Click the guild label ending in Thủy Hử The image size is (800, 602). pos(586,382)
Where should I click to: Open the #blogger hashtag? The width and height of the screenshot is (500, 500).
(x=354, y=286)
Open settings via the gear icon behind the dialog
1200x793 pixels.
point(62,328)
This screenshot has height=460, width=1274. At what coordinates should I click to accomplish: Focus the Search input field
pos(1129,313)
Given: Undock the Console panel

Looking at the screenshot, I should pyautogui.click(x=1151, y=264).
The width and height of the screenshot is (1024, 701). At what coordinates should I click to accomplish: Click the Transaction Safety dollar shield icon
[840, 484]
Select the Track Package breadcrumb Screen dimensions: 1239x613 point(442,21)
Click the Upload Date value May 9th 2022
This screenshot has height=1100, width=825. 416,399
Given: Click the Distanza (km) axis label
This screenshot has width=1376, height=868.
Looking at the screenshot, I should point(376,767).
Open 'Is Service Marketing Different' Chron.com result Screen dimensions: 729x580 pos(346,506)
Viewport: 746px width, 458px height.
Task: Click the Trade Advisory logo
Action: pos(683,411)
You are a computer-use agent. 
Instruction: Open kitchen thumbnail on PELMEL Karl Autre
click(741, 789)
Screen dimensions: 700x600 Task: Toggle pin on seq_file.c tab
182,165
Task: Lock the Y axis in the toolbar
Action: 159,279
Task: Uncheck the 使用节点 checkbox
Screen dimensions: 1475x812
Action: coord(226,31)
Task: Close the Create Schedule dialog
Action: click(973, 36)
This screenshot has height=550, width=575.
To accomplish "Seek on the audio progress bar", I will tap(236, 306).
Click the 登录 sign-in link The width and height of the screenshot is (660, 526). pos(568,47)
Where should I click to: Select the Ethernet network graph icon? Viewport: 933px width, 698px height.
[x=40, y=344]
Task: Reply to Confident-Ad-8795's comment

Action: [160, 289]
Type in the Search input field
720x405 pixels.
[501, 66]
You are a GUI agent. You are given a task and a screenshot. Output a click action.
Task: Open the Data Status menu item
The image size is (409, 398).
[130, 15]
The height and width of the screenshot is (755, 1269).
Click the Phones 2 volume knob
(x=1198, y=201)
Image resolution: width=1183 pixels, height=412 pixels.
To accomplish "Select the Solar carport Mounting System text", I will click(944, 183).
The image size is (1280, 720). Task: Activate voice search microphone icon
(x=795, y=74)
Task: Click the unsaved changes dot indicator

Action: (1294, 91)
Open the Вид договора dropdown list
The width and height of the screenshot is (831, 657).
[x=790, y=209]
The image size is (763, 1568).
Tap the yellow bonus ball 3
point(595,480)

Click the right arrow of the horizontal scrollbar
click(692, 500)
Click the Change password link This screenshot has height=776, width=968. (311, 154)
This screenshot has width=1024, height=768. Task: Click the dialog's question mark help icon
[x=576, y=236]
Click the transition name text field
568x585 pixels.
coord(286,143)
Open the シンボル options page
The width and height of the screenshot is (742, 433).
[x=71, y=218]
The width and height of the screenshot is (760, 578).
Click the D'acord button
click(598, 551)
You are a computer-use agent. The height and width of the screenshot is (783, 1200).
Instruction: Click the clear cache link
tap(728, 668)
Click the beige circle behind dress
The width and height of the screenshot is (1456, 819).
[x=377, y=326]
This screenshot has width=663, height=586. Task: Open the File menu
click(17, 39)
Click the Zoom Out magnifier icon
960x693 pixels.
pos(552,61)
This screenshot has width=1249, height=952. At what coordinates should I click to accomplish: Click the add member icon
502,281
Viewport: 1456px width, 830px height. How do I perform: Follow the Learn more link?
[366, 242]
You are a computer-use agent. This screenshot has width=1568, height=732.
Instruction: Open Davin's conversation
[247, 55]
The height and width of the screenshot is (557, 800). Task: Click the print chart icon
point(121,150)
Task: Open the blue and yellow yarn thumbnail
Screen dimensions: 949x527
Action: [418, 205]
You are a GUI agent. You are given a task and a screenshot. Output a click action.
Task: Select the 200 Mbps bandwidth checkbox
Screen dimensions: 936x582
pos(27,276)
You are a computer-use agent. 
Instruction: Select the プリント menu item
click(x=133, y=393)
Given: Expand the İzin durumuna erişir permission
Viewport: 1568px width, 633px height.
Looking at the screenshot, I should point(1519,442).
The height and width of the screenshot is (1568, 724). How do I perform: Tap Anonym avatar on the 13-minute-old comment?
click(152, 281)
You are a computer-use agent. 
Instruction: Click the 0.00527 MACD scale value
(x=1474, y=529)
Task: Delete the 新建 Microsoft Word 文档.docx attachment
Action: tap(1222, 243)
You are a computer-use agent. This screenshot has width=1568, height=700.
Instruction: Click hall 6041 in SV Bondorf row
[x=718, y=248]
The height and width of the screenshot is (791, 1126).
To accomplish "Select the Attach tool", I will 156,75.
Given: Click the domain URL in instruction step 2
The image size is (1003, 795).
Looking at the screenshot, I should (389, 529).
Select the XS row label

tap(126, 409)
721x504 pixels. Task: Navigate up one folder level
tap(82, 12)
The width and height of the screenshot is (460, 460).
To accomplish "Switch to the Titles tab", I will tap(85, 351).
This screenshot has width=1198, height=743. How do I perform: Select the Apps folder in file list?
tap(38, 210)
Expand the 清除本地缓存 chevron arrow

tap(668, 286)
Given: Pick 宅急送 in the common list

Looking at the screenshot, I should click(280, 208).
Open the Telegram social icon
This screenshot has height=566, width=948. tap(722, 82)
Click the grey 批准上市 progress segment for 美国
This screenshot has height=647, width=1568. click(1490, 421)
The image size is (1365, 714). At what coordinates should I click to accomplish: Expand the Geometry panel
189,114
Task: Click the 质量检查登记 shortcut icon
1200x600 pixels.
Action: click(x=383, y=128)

:: WHAT IS NEEDED ::
Lines that contain "checkbox" are to be copied from the records above.

:: WRITTEN ANSWER ::
Task: Uncheck the 使用节点 checkbox
Task: Select the 200 Mbps bandwidth checkbox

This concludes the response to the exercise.